Needless to say, I couldn’t send my child into the world looking like that! So I undid it and began again. After taking a walk and MANY deep breaths.
Coming back to it, I was able to do it fairly nicely and by then I was so over this vest that I decided done is better than perfect.
I was able to find these cute blue buttons in my button stash, which once again made me so thankful for my grandmother and the other lady who had been collecting these buttons for decades.
Knitting Study Hall
This week, I’ve not so much been studying anything as I have been thinking about what has kept me from designing more patterns over the past few years. I came to the conclusion that I had felt like I could only design things I needed. So if I already had a hat, I couldn’t design another even though I had an idea for one.
When I read Big Magic by Elizabeth Gilbert, I understood her theory about ideas floating around and attaching themselves to you but leaving you again if you don’t act on them.
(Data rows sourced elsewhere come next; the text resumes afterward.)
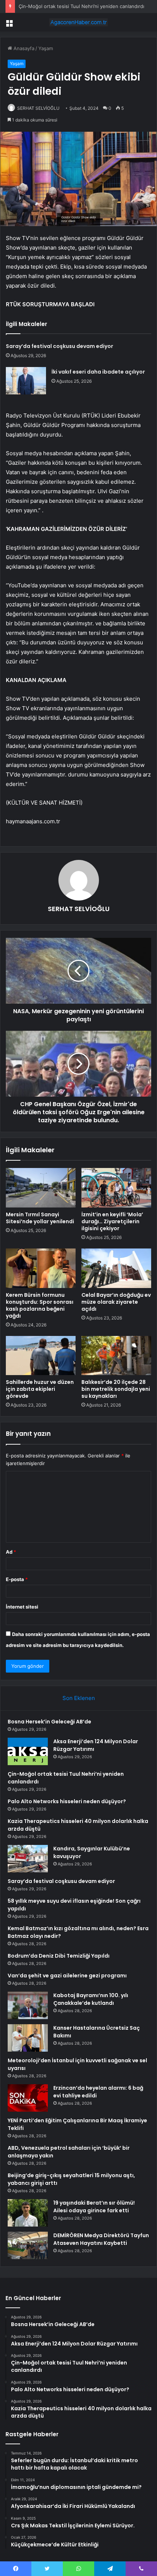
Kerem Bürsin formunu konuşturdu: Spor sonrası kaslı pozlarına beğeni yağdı (39, 1305)
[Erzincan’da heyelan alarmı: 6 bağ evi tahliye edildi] (28, 2098)
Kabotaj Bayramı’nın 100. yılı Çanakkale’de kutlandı (90, 1999)
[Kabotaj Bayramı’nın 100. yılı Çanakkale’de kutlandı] (28, 2005)
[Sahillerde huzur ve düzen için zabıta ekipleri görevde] (41, 1355)
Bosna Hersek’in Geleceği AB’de (49, 1721)
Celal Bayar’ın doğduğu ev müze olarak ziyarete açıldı (116, 1302)
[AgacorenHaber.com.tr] (78, 22)
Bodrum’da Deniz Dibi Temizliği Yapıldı (59, 1955)
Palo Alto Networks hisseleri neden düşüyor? (67, 1801)
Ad (11, 1552)
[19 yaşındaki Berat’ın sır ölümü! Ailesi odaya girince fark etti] (28, 2213)
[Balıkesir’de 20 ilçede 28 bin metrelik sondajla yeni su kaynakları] (116, 1355)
I hadn’t made the connection to designing though for some reason but now I see it pretty clearly.
The ideas have been there for so many things but since I couldn’t justify the design to myself, it disappeared again. Floating on to someone willing to act on it.
Someone pointed out to me that “real” designers don’t design what they need. They design what they want to create and for the market. That’s when it fully clicked. I can design something without having a use or need for it personally. If I have ideas for 15 pairs of socks, it’s perfectly fine to design and knit them, although I wouldn’t personally have that many in my sock drawer.
It may sound silly but it was a really profound realisation for me and hopefully, it will set me free to act on the ideas that come to me in the future. I’ve taken a tiny baby step, keep reading to find out what.
I’ve mentioned stashes twice already. I love my button stash but I don’t really have a yarn stash to speak of. I mostly have a few skeins of sock yarn and then the yarn I’m using for current projects.
I’ve been thinking a lot about stashes though. I’ve never been the kind of knitter who bought random skeins of yarn or a sweater’s quantity of something unless I knew I had that yarn matched with a pattern and I was going to cast on right away. The main reason was that I didn’t have the budget for it.
Knitting, at least if you like to knit with wonderful yarns is an expensive hobby. You get a lot for your money in terms of time spent making and using an item, but you still need the actual money to pay for yarn in the first place.
I’m not interested in building a stash with sweater quantities of yarn but I would like to build what I have termed a swatching stash.
What is a Swatching Stash?
A swatching stash is a small stash with various yarns you like to work in. There’s just one of each in a colour you generally like. You then have the ability to make a swatch in a yarn whenever you want to and aren’t dependent on waiting for your LYS to open.
This is a stash I want to grow slowly and organically. I purchased two balls of yarn for my swatching stash this week because I want to swatch some ideas for a sweater design.
I got Filcolana Merci, Which is a 50% superwash merino wool and 50% pima cotton. I think I’m going to return this one. The Mindfulness in Knitting book really has me rethinking my yarn choices at the moment.
The other ball is økologisk Sommeruld (Organic Summer Wool) from CaMaRose. It’s a 70% organic merino wool, 30% organ cotton. It’s a non mulesed wool and coloured with Standard 100 (by Oeko-Tex) colours, which means it’s tested free from more than 300 damaging chemicals.
That’s the kind of yarn I want to work with. My mind has been occupied with thoughts of yarn quality and what I value, why I value it and what I’m willing to pay for it. Additionally, I feel a responsibility to use yarns I believe make the world a better place for everyone involved in the process of making them.
Privilege is not something I talk about much, but I realise that I’m privileged to be able to make such decisions now.